- Opening Delimiter -

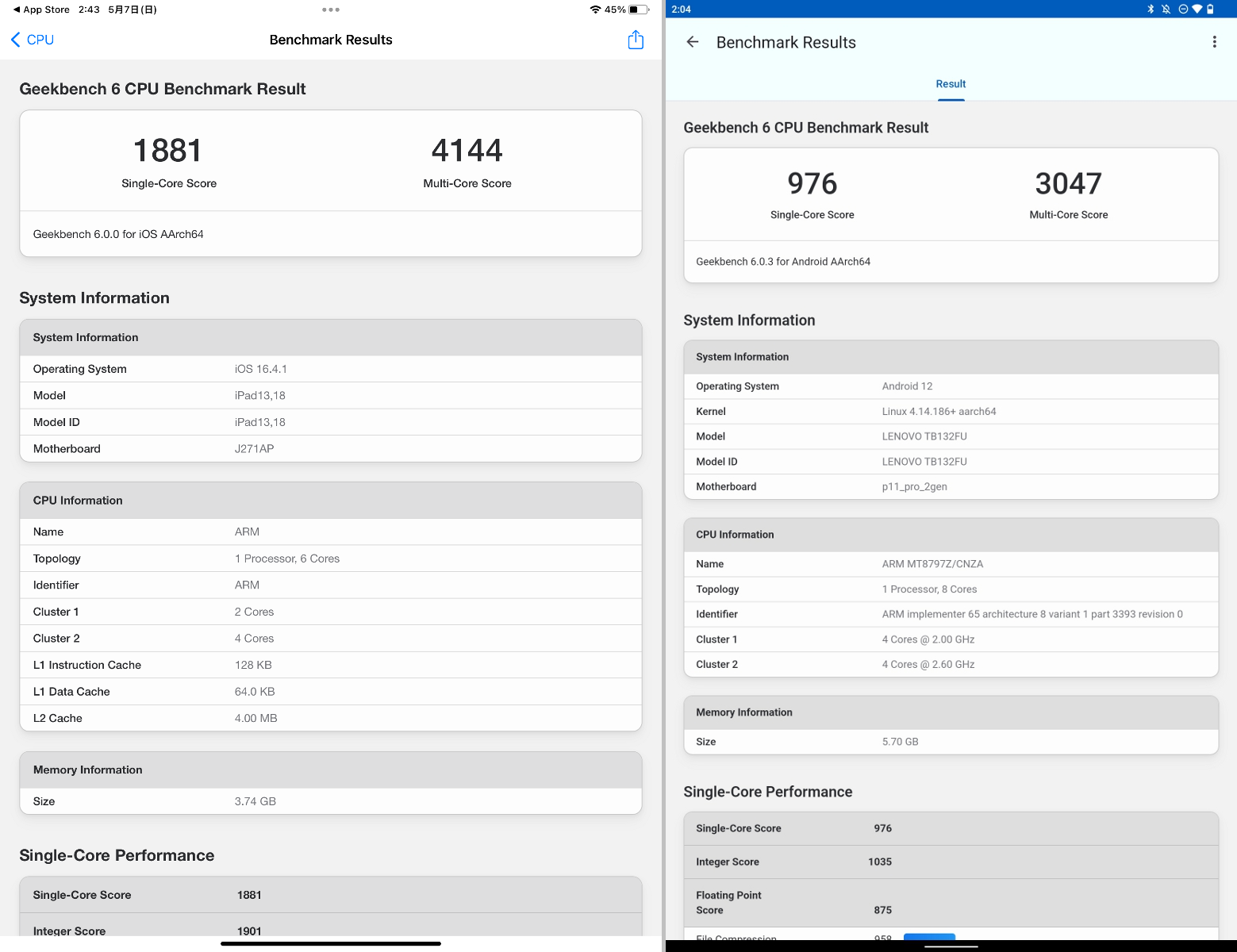This screenshot has width=1237, height=952.
Task: Tap the iPad home indicator bar
Action: (331, 943)
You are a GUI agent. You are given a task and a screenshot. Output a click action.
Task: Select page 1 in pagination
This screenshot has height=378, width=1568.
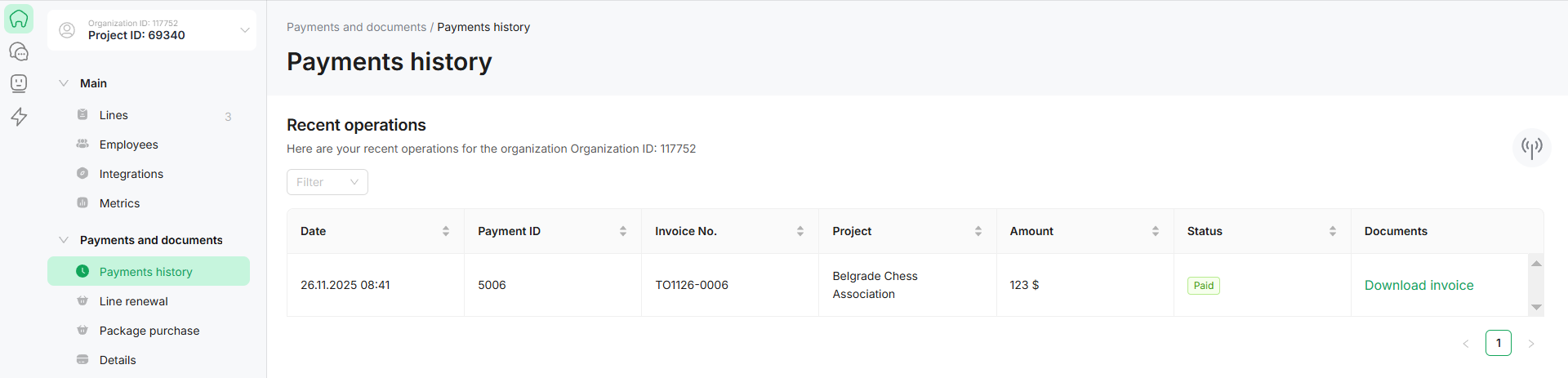[x=1498, y=343]
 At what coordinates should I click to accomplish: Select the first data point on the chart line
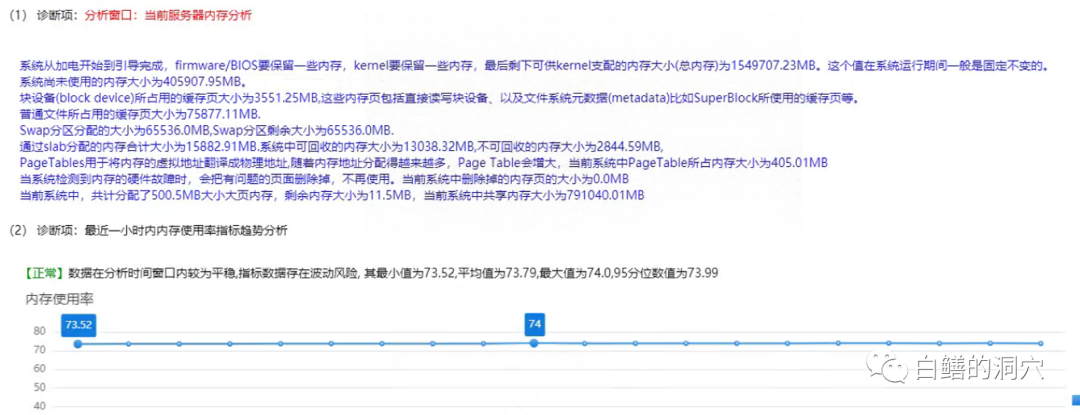click(x=78, y=344)
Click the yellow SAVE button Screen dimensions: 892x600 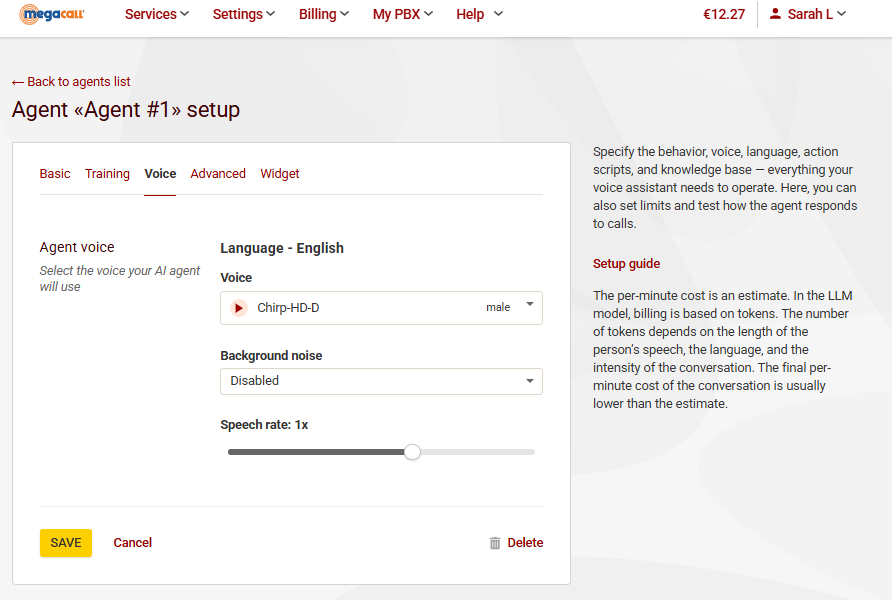coord(66,543)

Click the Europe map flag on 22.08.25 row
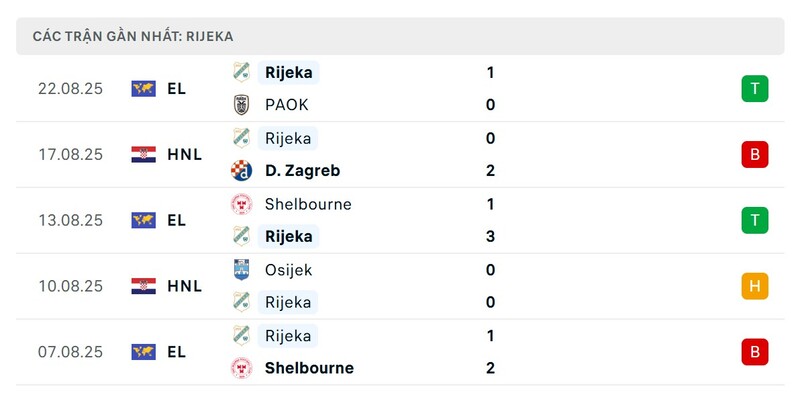pyautogui.click(x=143, y=89)
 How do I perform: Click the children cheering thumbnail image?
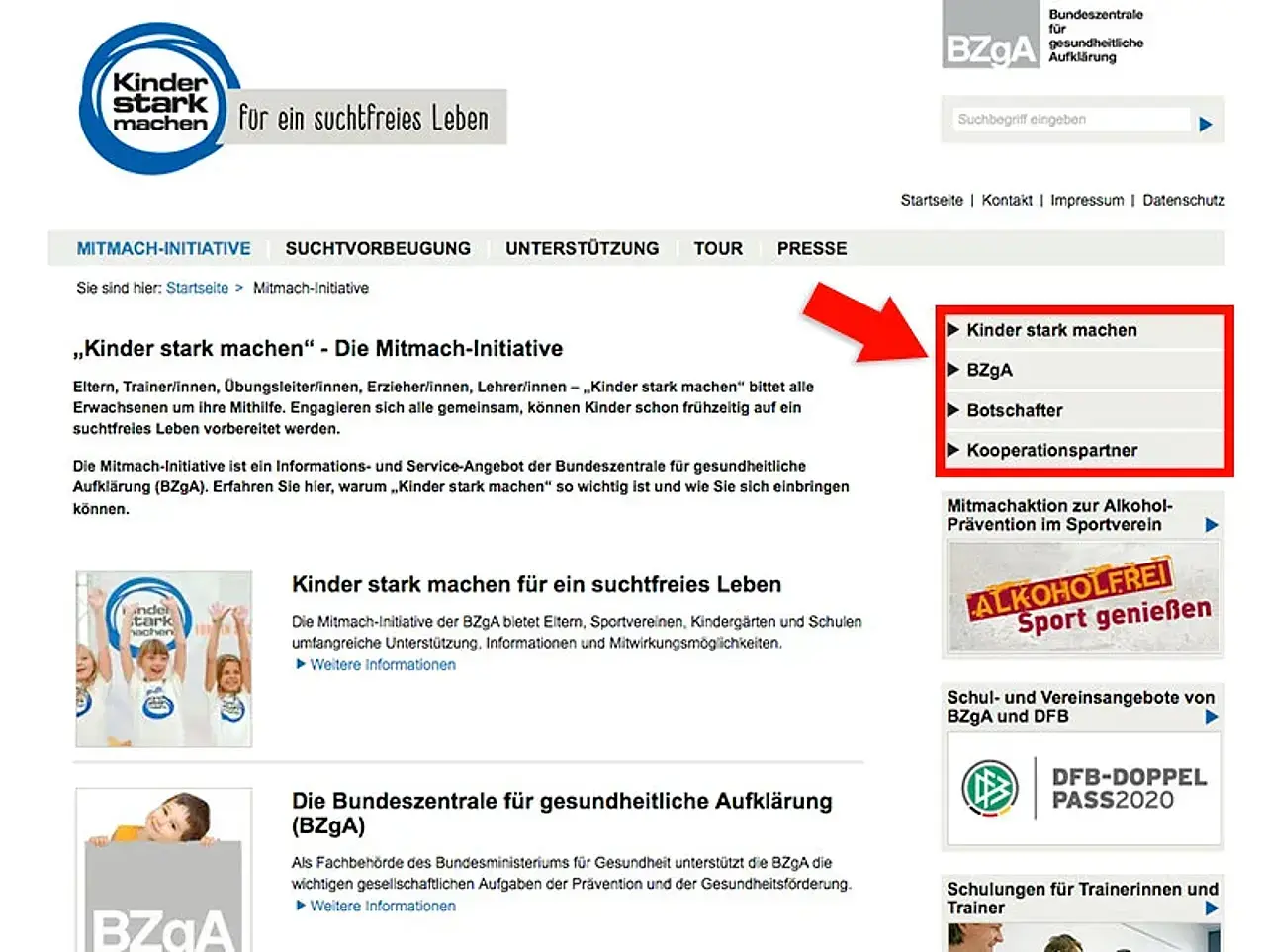click(x=164, y=658)
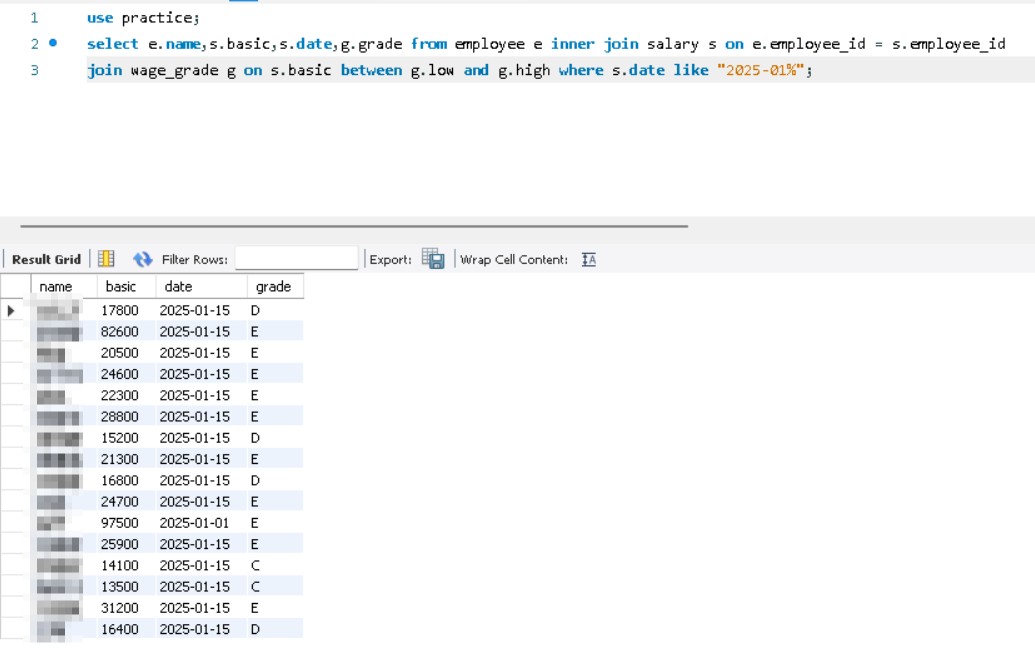Sort by the grade column header

[x=273, y=287]
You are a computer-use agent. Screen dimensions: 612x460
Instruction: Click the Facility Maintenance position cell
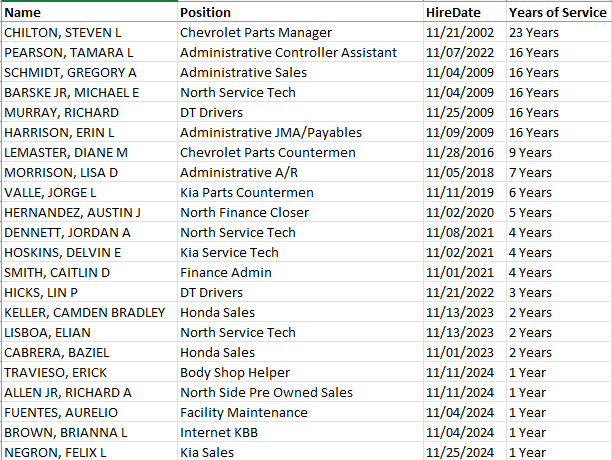click(x=244, y=413)
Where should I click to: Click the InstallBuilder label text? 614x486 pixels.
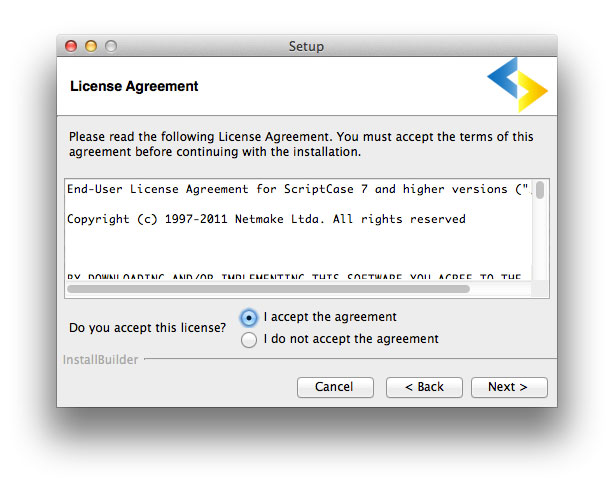[100, 360]
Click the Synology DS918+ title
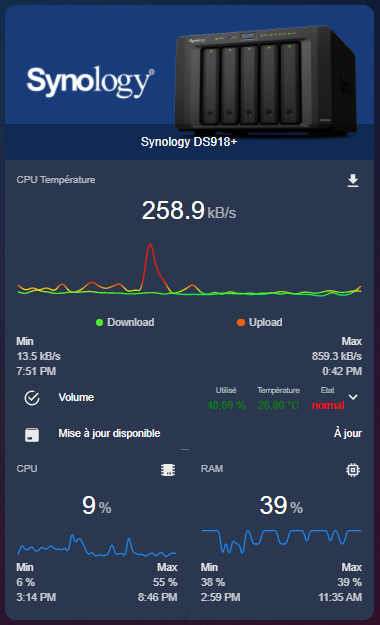 189,142
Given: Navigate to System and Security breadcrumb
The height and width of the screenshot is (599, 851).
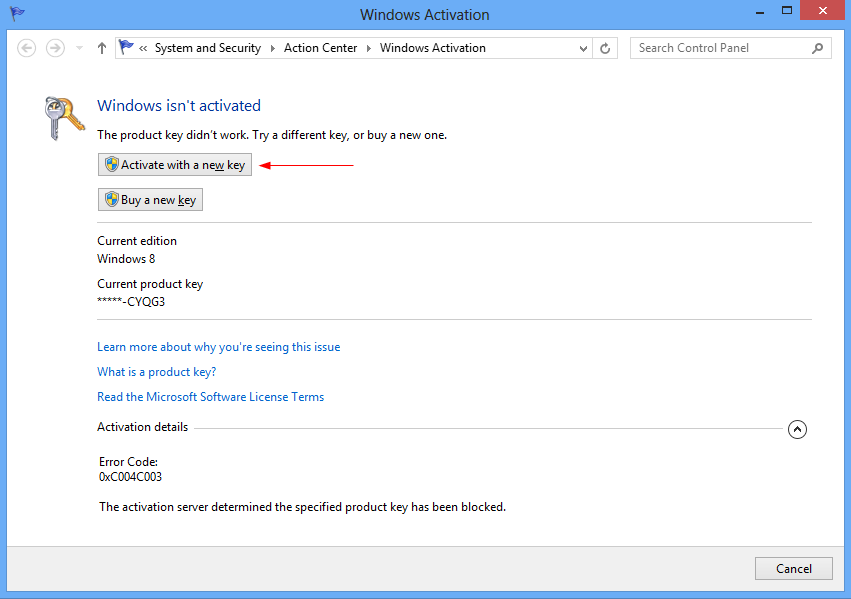Looking at the screenshot, I should 208,47.
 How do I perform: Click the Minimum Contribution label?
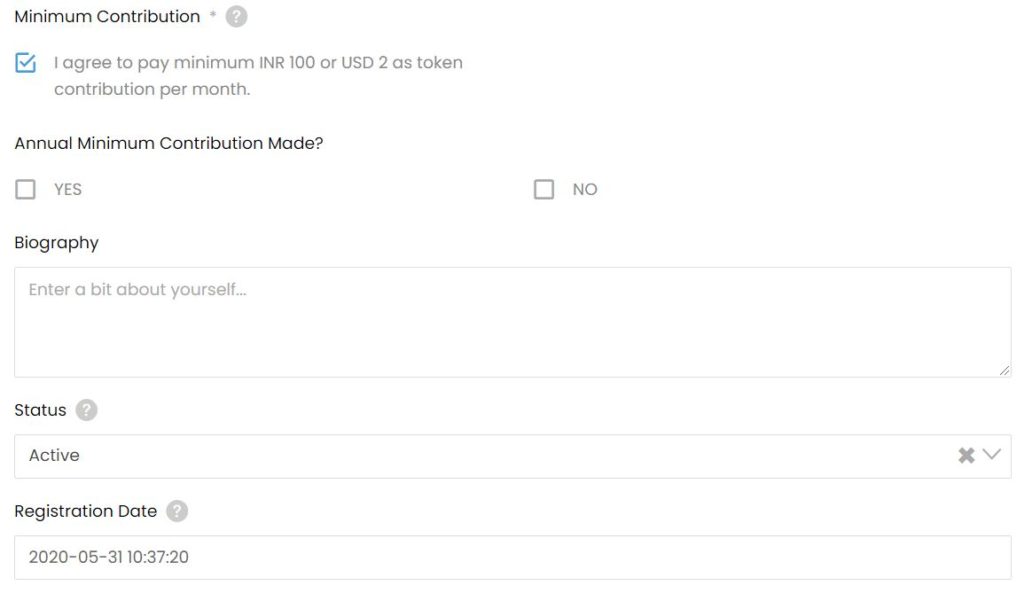click(x=107, y=16)
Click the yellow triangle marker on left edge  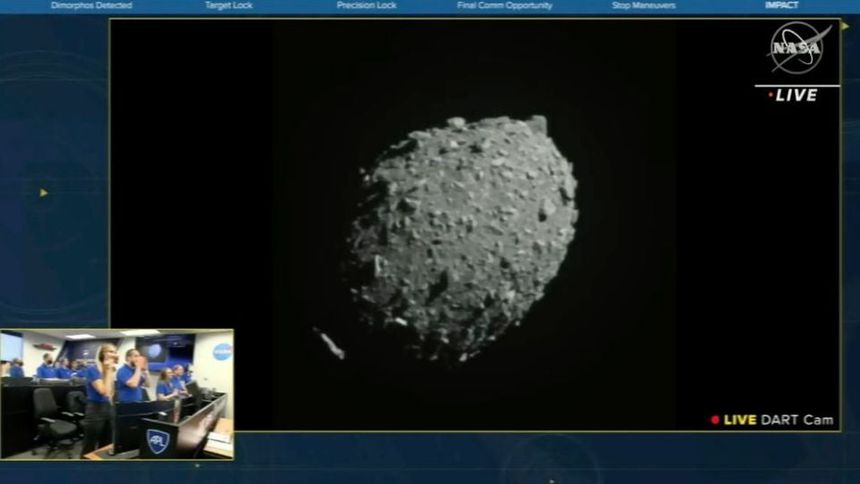pos(43,193)
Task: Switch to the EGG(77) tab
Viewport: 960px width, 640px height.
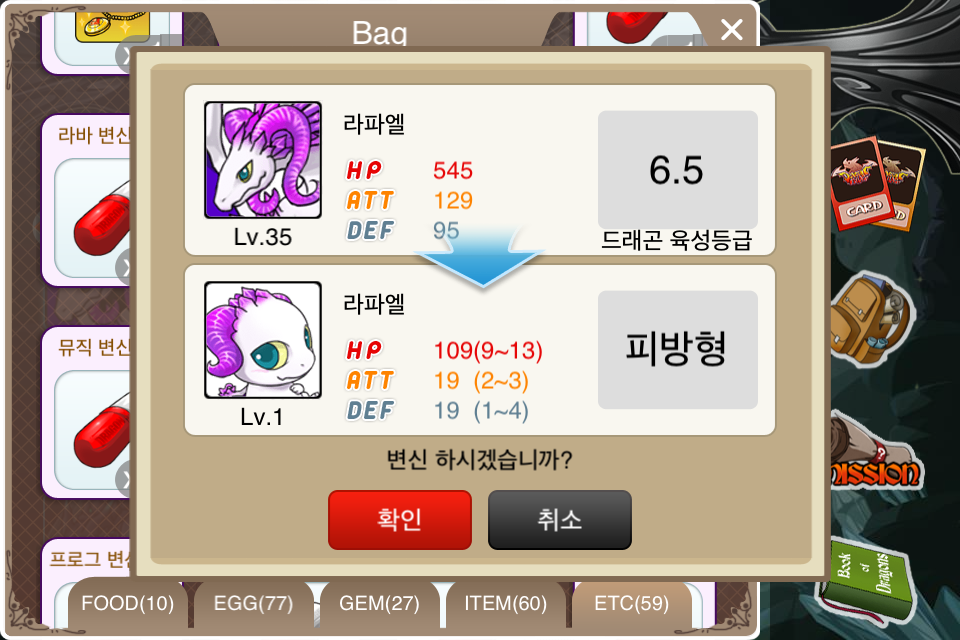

- Closing Delimiter -

- Your goal -
State the number of lines above that contain "agent". Write nothing besides it.

- Solution to the problem -
2